中学生向けに高専入試について解説。卒業後の進路(編入学、就職)や学生生活についての記事を掲載。

JABEE(日本技術者教育認定機構)は不要!

JABEE(日本技術者教育認定機構)とは? 

 日本技術者教育認定機構(JABEE:Japan Accreditation Board for Engineering Education)とは,1999年11月に設立され,日本の教育の質を高めることにより,国際的にも通用する技術者を教育し,社会と産業の発展に寄与することを目的としている非政府団体です。JABEEは,高等教育機関(大学・高専)における教育プログラムの認定を行っています。ここで,プログラムは高専では学校全体として組むところが多く,大学は学科ごとに組むことが多いようです。
 認定された教育プログラムを修了すると,技術者第一次試験を合格と同等であるものとみなされ,技術士法に基づく技術士補になる資格が与えられます。注意しなければならないのは,高専5年間を卒業して仮に就職などしたとすれば,技術士補になる資格は与えられず全くの無意味だということです。この資格を得るには,高専卒業後に専攻科でさらに2年間勉強するか,JABEEに認定された大学の学部に編入し卒業しなければなりません。
※ 技術士とは,技術士法に基づく資格であり,国家試験(技術士一次試験,技術士二次試験)を合格した後,登録した人に与えられます。
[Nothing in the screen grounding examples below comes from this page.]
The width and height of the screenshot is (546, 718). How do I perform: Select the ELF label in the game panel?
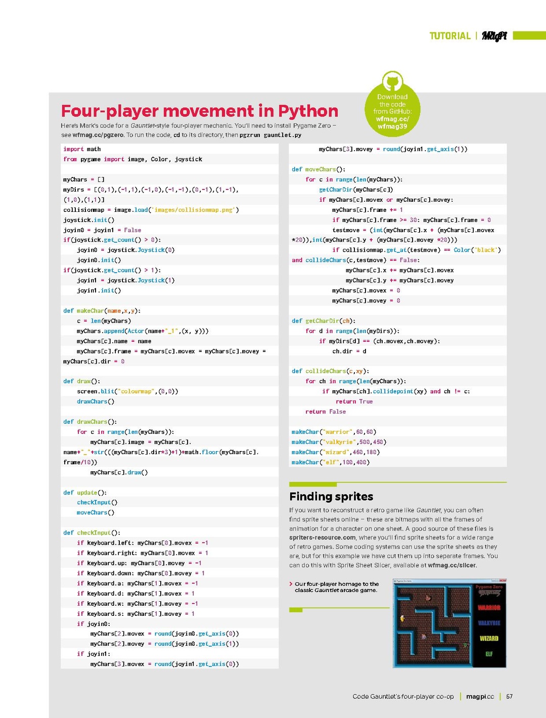click(x=489, y=654)
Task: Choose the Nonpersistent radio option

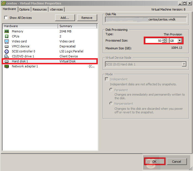Action: click(x=111, y=104)
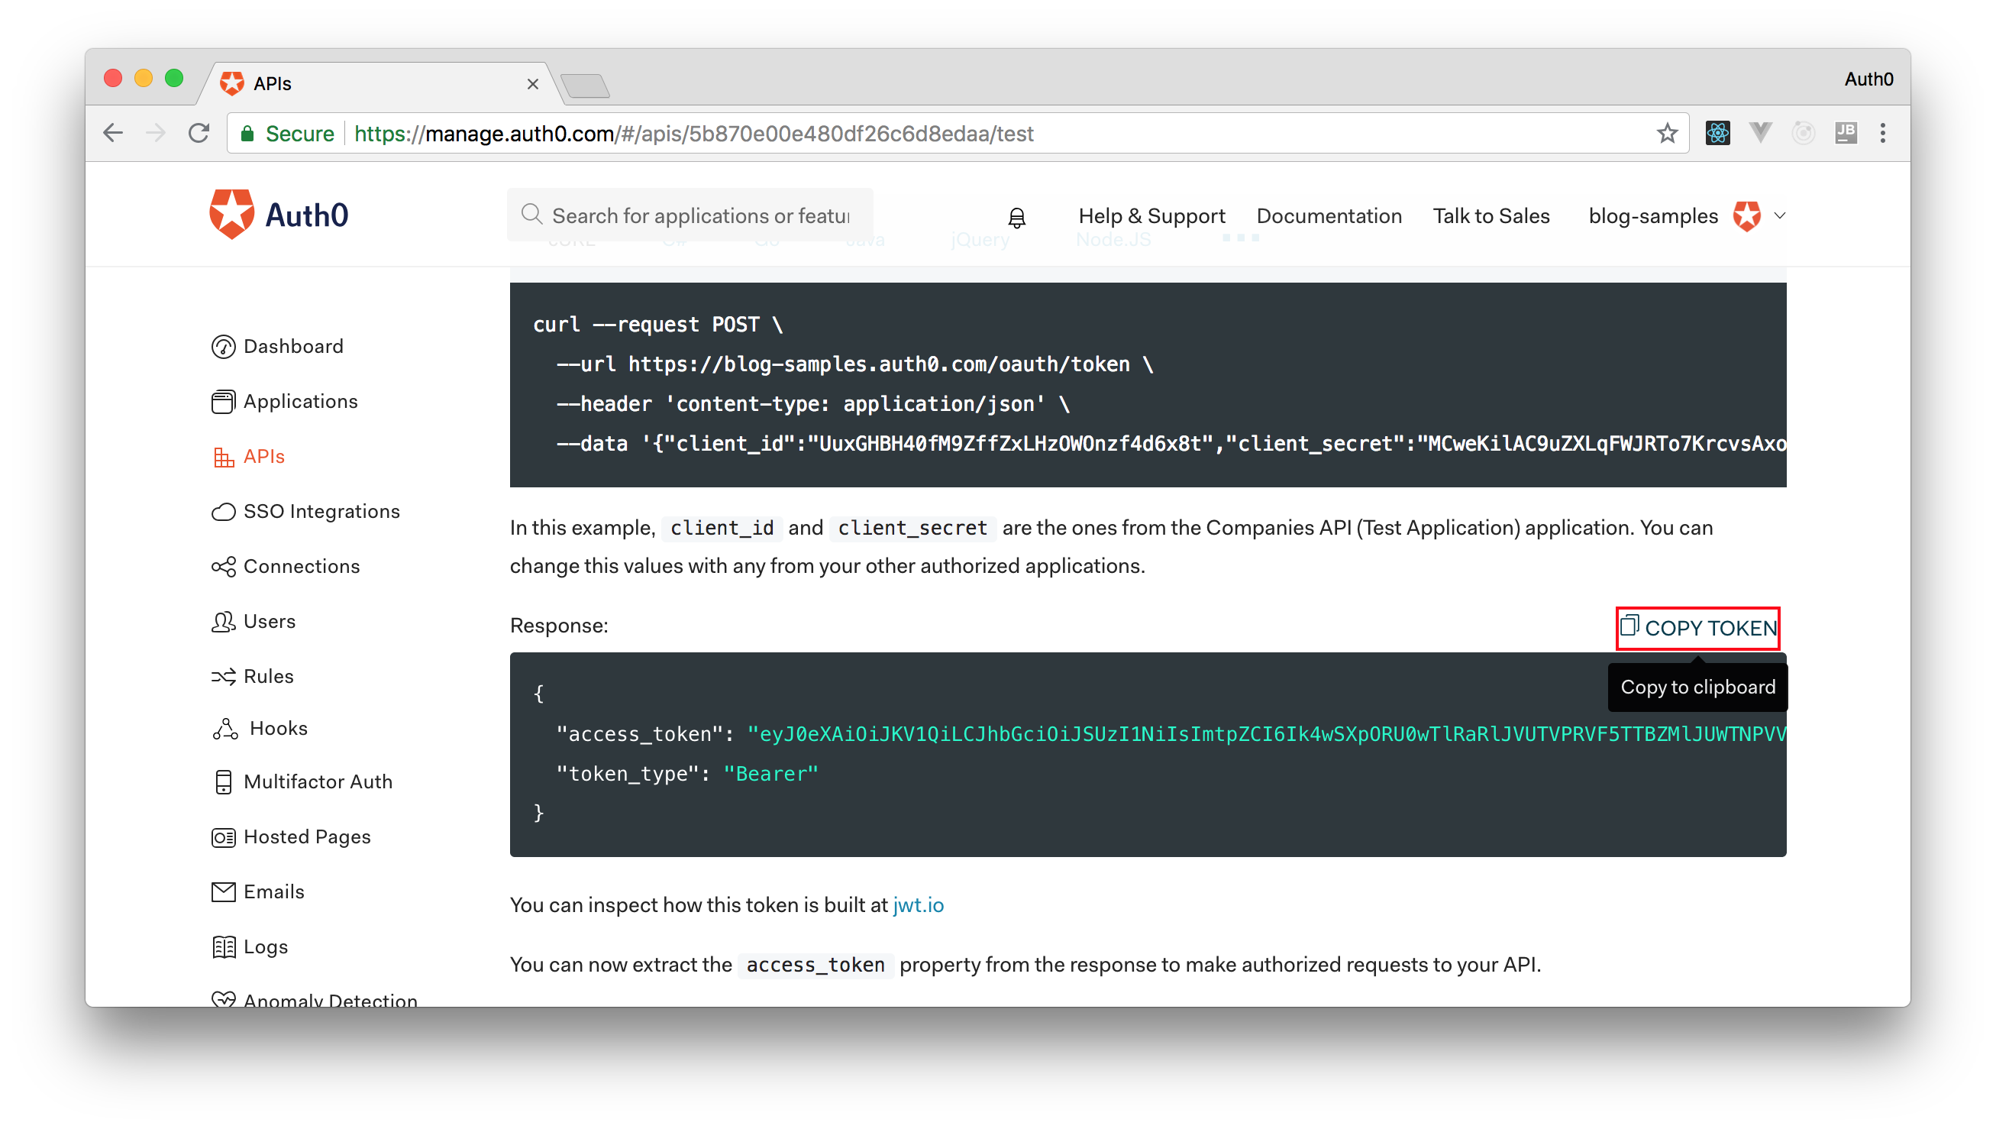1996x1129 pixels.
Task: Click the React DevTools extension icon
Action: coord(1717,133)
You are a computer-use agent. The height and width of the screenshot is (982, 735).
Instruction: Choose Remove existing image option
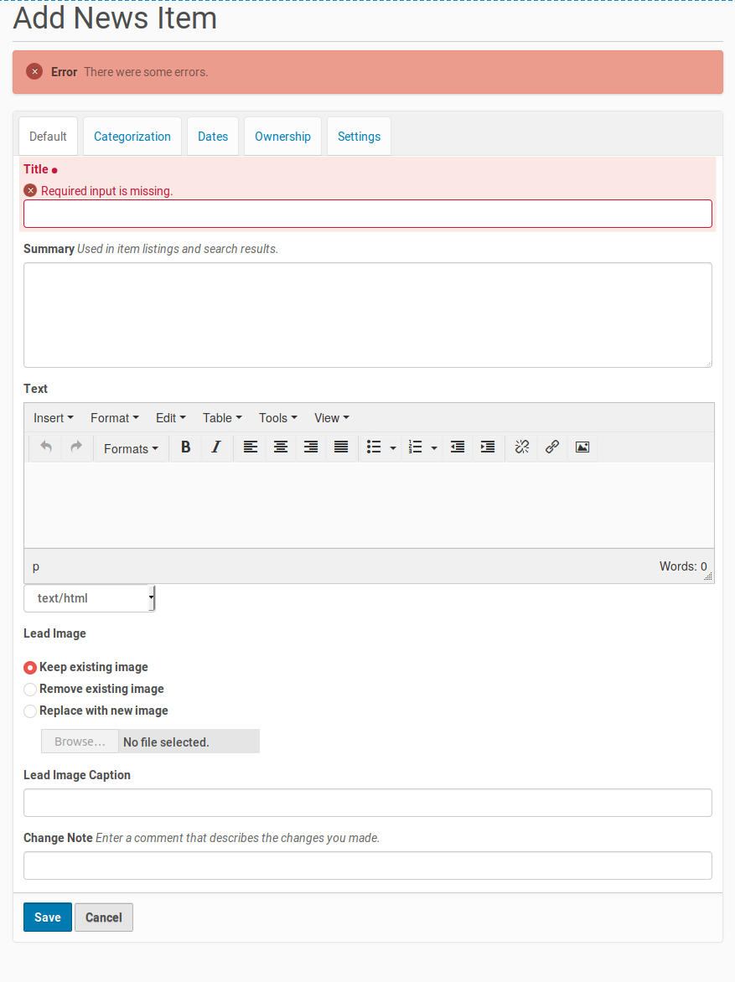29,689
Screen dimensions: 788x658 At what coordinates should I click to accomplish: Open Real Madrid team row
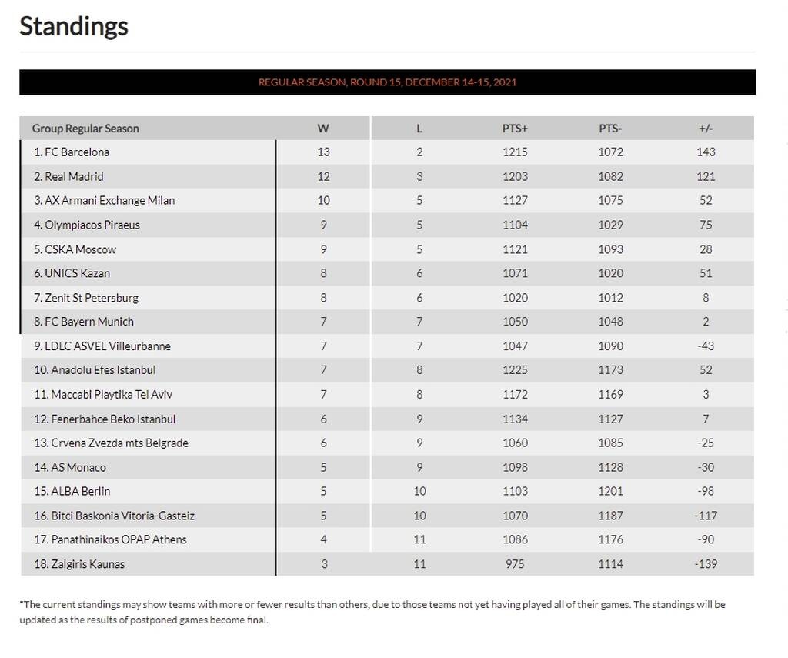[x=74, y=176]
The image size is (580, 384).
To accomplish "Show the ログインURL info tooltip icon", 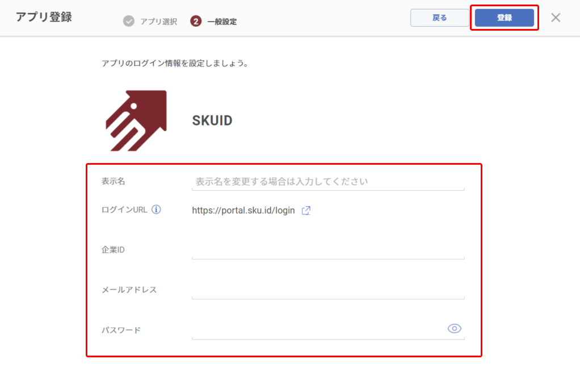I will (x=156, y=210).
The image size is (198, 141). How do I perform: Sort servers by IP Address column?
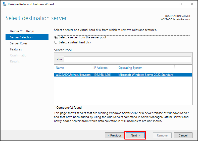click(101, 68)
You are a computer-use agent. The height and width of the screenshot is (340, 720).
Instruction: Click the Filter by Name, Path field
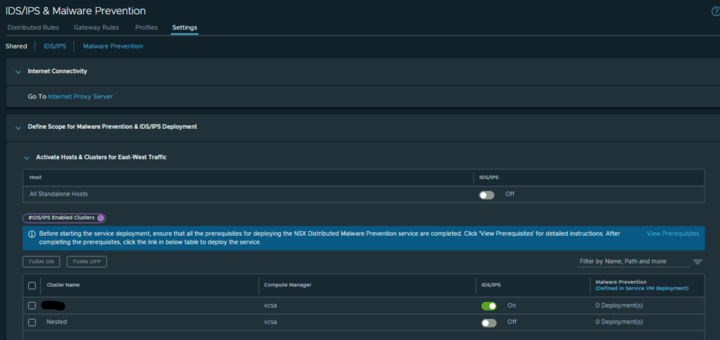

これは,科学技術に関する高度な専門的応用力を備えていなければなりません。技術士補は技術士を補助する人に与えられ,技術士一次試験を合格するか,JABEEプログラムを修了した後,登録すれば技術士補になることができます。
→ JABEE(日本技術者教育認定機構)公式サイト

JABEEの恩恵を受けられる人はほんの一部

 先に述べたように,JABEEに認定された高専を卒業しても,その後専攻科等を卒業しなければその個人は,JABEEの利点である「技術士補になる資格」が与えられません。結局,JABEEの恩恵を受けられるのはほんの一部(20%程度)の 学生だけです。それ以外の学生には「百害あって一利なし」です。

さらなるJABEEの問題点

■ JABEEの導入により,合格点(いわゆる赤点)が50点から60点に変更され,これに伴い留年(進級できないこと)や退学者の増加が見込まれる。
■ 上のように点数上の合格ラインが厳しくなったため,留年・退学等を防ぐために,むしろ定期試験が簡単になった傾向がある。例えば,導入前まで平均点が55点というような教科が,JABEEの導入後,試験内容のレベルを下げ,平均点を70点にすることで学生を合格させるなどというもの。(実際に管理人が受けたテストでも,過去[先輩]のテストより簡単になっていたものは半分以上と感じられました。また,試験を簡単にしたことを明言した先生も何人かいます。)。
■ さらに,JABEEの書類作成等の業務が増加するこで教員は忙しくなり,書類作成ばかりに時間がかかり,本来優先すべき学生への対応(授業計画,プリント配布,時間外の質問への対応) および研究の質が低下する場合がある。
 ここで,2よりも3の問題の方が深刻で,3の問題が管理人の高専では多く見られます。定期試験だけで全てが決まるわけではありませんが,JABEEが定期試験の点数を重視している以上,このように試験レベルを下げるなどしては,本来の目的とずれてしまいます。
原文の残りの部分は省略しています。